Aujourd’hui, j’essaie de réaliser ce que j’ai accompli. J’ai remporté la ceinture de l’Union européenne, une première en Bretagne. J’ai été au Championnat d’Europe, en Angleterre, que j’ai perdu. Je suis allé au-delà de ce que je voulais. C’est pour cela que j’arrête. Les sacrifices me semblent trop durs aujourd’hui. Je n’ai plus envie de combattre. J’ai fait toute ma carrière avec une spondylarthrite ankylosante. J’ai été fort. J’ai le sentiment de ne pas pouvoir faire mieux. Même si j’ai pratiqué la boxe à un niveau pro, je n’en ai jamais vécu pleinement. La boxe, je l’ai pratiquée pour exister aux yeux des autres. Je voulais que mon père et mes copains soient fiers de moi. À présent, cela ne m’importe plus. J’arrive à faire du sport en loisir, juste pour moi. Mais la boxe aura toujours une place dans ma vie.
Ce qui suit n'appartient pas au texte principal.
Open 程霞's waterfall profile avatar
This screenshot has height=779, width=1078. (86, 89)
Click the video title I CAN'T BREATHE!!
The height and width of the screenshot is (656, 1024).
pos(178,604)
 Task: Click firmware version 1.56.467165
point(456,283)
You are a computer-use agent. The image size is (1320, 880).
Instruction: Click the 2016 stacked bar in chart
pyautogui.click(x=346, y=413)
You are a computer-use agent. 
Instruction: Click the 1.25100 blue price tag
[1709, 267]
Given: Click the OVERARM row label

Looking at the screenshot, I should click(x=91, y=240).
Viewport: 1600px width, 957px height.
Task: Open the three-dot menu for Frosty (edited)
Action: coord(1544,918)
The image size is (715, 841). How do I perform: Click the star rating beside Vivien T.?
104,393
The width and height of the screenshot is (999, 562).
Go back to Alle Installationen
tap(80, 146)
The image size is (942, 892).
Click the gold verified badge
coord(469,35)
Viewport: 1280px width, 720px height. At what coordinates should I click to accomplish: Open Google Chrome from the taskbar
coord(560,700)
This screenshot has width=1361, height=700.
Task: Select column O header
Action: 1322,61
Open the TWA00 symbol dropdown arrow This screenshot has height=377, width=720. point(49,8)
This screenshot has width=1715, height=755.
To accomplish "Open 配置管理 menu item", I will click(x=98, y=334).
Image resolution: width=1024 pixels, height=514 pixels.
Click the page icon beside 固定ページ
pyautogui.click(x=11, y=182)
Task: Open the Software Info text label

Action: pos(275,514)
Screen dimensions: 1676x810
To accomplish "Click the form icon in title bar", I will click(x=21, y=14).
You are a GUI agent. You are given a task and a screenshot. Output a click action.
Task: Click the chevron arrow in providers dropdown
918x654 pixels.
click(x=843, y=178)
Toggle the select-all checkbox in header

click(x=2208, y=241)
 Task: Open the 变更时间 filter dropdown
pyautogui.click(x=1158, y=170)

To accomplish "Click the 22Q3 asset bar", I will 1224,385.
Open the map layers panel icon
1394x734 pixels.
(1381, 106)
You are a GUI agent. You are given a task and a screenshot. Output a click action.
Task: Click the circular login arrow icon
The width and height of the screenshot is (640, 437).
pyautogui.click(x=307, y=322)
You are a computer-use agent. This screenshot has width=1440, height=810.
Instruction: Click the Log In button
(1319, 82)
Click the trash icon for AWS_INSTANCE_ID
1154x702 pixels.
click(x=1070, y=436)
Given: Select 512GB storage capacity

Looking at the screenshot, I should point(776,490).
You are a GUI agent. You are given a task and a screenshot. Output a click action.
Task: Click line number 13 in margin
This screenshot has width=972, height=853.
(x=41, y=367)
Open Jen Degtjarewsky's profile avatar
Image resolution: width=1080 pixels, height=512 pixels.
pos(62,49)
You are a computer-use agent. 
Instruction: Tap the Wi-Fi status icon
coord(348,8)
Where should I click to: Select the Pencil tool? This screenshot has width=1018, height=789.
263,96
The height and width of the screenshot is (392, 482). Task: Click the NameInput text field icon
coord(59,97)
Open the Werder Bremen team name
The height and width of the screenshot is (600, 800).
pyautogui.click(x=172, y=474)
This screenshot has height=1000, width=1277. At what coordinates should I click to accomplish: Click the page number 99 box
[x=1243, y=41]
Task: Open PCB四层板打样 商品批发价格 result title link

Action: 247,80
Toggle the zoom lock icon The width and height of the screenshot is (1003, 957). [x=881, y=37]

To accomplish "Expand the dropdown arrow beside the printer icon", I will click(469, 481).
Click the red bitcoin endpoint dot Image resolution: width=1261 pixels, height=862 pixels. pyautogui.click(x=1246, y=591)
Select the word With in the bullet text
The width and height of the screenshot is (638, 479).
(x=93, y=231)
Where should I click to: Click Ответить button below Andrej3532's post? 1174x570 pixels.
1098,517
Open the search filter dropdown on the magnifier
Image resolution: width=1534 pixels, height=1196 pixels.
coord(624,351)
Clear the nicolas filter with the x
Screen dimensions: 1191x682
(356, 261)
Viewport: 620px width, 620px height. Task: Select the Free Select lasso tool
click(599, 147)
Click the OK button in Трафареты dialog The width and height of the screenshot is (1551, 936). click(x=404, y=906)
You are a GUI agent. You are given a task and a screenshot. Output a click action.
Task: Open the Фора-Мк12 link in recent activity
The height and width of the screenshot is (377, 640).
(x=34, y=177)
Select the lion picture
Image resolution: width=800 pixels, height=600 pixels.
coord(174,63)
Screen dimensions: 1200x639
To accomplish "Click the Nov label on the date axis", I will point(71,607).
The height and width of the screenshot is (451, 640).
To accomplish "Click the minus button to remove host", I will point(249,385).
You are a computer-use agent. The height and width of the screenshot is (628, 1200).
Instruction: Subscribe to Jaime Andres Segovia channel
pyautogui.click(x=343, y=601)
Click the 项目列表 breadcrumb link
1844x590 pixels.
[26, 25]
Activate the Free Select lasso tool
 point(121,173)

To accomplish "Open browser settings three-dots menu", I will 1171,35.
De manière bénévole, j’entraîne des jeunes au club. Cela me rappelle quand j’étais éducateur sportif dans les écoles et associations. J’accompagne des boxeurs du quartier à des compétitions. Je leur explique que ça n’est pas grave s’ils perdent, à condition qu’ils donnent tout. On perd tous des combats, cela donne une force. J’y crois et je les encourage jusqu’au dernier coup de gong. J’aimerais que d’autres personnes vivent en tant que sportifs ce que j’ai vécu, pas en tant que spectateurs. J’ai envie de vivre d’autres émotions, de stresser pour quelqu’un, et non l’inverse. J’essaie d’être une pièce en plus et de trouver un équilibre dans ma vie d’après carrière. Il faut que j’apprenne à vivre autrement, plus simplement. Et donner plus de temps à mon enfant, à ma vie sociale. Vivre comme tout le monde, libéré des contraintes de la compétition.